[Items from a dataset]
________
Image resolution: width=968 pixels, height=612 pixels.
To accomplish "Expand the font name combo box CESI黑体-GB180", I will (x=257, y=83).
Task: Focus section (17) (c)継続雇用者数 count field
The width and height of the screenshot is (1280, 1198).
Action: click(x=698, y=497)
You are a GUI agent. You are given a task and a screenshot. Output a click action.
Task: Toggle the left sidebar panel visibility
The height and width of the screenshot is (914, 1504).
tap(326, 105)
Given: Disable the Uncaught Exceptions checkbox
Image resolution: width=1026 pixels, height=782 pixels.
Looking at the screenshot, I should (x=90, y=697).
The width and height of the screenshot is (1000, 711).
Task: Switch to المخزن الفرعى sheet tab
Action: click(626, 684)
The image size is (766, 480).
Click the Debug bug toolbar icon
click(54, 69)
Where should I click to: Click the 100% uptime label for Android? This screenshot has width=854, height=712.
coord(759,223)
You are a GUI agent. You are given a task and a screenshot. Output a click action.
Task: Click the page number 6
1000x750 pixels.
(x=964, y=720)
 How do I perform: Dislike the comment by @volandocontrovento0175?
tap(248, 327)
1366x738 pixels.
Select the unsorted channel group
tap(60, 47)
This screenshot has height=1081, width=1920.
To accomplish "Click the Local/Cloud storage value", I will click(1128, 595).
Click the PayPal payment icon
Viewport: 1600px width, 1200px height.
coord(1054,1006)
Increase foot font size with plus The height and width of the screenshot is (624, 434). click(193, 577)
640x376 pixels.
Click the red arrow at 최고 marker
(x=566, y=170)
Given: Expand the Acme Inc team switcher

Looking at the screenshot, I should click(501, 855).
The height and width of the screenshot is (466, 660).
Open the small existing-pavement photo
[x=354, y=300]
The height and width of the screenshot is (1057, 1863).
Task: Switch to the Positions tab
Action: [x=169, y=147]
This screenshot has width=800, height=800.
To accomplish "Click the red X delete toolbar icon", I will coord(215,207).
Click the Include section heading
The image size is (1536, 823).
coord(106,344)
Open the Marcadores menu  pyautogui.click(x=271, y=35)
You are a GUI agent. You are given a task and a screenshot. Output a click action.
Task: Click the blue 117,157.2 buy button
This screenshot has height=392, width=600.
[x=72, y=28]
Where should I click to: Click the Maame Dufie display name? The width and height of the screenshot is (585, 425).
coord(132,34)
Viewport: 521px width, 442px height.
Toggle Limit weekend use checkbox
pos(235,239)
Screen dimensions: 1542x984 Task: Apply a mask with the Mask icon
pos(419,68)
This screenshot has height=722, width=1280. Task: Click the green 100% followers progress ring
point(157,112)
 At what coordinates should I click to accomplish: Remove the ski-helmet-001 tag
________
**EXERCISE AIM:** Your answer should be a single number: the count of lines in the data that include the word "section".

**OUTPUT OF THE TASK:** 2